# RIP Haku (My betta fish)



## shaelikestaquitos (Feb 2, 2010)

Today, Haku passed away. I've had him for 2 years, and he was already an adult when I brought him home, so I would say he could have even been around 3 years old or so.

If you guys don't remember, a month or two ago, I posted a thread on him because he became very sick. He's been battling whatever it was up until now. He perked up after I started putting aquarium salt n his tank, and actually grew to have a much better appetite for the past few weeks... but just a few days ago, he stopped eating, and I knew it was time for him to pass.

As silly as it sounds, Haku meant a lot to me, even though he was just a little fish. I enjoyed giving him a fun tank for him to explore, and I enjoyed watching how excited he seemed to get when people came near his tank. He was probably the most sociable of the few bettas I have kept in my entire life.

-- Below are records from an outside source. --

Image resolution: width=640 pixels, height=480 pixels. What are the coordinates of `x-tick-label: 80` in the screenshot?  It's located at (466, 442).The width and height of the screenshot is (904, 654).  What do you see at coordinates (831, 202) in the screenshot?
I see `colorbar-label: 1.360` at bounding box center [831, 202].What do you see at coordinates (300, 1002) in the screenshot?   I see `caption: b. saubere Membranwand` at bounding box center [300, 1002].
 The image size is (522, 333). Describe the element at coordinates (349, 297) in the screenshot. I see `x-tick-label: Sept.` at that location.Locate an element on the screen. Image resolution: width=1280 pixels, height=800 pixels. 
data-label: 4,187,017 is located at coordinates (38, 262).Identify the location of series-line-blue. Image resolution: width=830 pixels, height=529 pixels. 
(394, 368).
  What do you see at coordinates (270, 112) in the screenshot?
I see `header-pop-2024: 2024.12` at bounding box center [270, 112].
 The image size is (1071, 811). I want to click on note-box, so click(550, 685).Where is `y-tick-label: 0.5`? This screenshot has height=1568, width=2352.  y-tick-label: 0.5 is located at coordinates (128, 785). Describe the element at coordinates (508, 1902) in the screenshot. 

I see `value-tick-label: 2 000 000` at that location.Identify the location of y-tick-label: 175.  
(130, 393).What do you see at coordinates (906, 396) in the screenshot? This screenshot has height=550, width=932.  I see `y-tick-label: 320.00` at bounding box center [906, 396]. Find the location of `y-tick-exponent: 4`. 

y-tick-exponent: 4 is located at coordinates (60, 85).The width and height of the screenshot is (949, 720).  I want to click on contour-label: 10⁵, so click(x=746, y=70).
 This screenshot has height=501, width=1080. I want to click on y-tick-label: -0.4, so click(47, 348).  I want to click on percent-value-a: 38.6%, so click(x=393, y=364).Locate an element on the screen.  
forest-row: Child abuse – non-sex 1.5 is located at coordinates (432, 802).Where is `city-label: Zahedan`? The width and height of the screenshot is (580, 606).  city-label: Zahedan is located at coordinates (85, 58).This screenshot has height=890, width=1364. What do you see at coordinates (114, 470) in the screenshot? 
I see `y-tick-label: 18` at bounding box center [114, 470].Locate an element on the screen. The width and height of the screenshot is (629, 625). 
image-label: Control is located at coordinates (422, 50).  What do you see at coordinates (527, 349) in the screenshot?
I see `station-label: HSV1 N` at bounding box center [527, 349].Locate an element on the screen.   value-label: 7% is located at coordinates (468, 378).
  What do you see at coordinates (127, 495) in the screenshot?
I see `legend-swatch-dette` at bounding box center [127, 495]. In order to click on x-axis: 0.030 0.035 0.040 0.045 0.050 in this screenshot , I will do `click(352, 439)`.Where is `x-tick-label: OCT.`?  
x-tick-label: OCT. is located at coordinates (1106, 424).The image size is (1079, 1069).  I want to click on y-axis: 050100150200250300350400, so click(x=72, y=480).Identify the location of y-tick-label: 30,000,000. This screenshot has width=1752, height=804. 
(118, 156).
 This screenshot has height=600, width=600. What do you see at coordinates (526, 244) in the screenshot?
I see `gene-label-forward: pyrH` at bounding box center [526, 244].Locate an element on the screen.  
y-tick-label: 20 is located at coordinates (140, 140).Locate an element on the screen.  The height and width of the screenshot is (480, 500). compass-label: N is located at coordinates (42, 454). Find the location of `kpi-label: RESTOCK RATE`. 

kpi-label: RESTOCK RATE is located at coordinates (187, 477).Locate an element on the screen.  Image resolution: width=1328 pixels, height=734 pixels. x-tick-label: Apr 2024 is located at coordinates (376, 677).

I woke up this morning, and I went to go feed him, and I found him laying at the bottom of the tank, motionless, and stiff.

I think whatever he was sick with finally got to him 

RIP little guy. You fought very hard.


----------



## Lilysmommy (Jan 7, 2009)

Aww, I'm sorry Shae.  He was a beautiful little guy, and sounds like he was a sweetie. Bettas are such fun fish to have, and most of them don't get even half the home they deserve. You were a great owner for Haku, and it sounds like he had a good, long life! RIP Haku.


----------



## Nancy (Aug 22, 2008)

He was beautiful. I'm sorry you lost him. 

Hugs


----------



## hanhan27 (May 12, 2011)

*Hugs* Even the smallest animals can carve a place out in our hearts. RIP little Haku


----------



## TeddysMommy (Apr 24, 2011)

Awe, Shae ;( I know that he meant much to you, but you gave him the best life possible  
HUGS


----------



## LarryT (May 12, 2009)

So sorry Shae  he was a cutie.


----------



## gstice (Jan 19, 2012)

I'm sorry about Haku . I Have 2 fish tanks myself, and I always take it hard when my fishies die. My husband is so sweet and makes little coffins for them so I can give them a "proper" burial. I know that sounds really crazy.


----------



## shaelikestaquitos (Feb 2, 2010)

Thank you all x_x
I know a lot of people will think, "it's just a fish" but I think you all would understand >_<

I've decided not to get anymore bettas after this T^T They die too fast...  It makes me very sad every time *sigh*


----------



## ReginasMommy (Apr 13, 2011)

I'm so sorry  He was a beautiful fish and it sounds like you took great care of him


----------



## Alastrina (Sep 18, 2009)

*hugs* I am so sorry, he was such a gorgeous guy and it sounded like he was very social and a delight to be around. 

~Katie


----------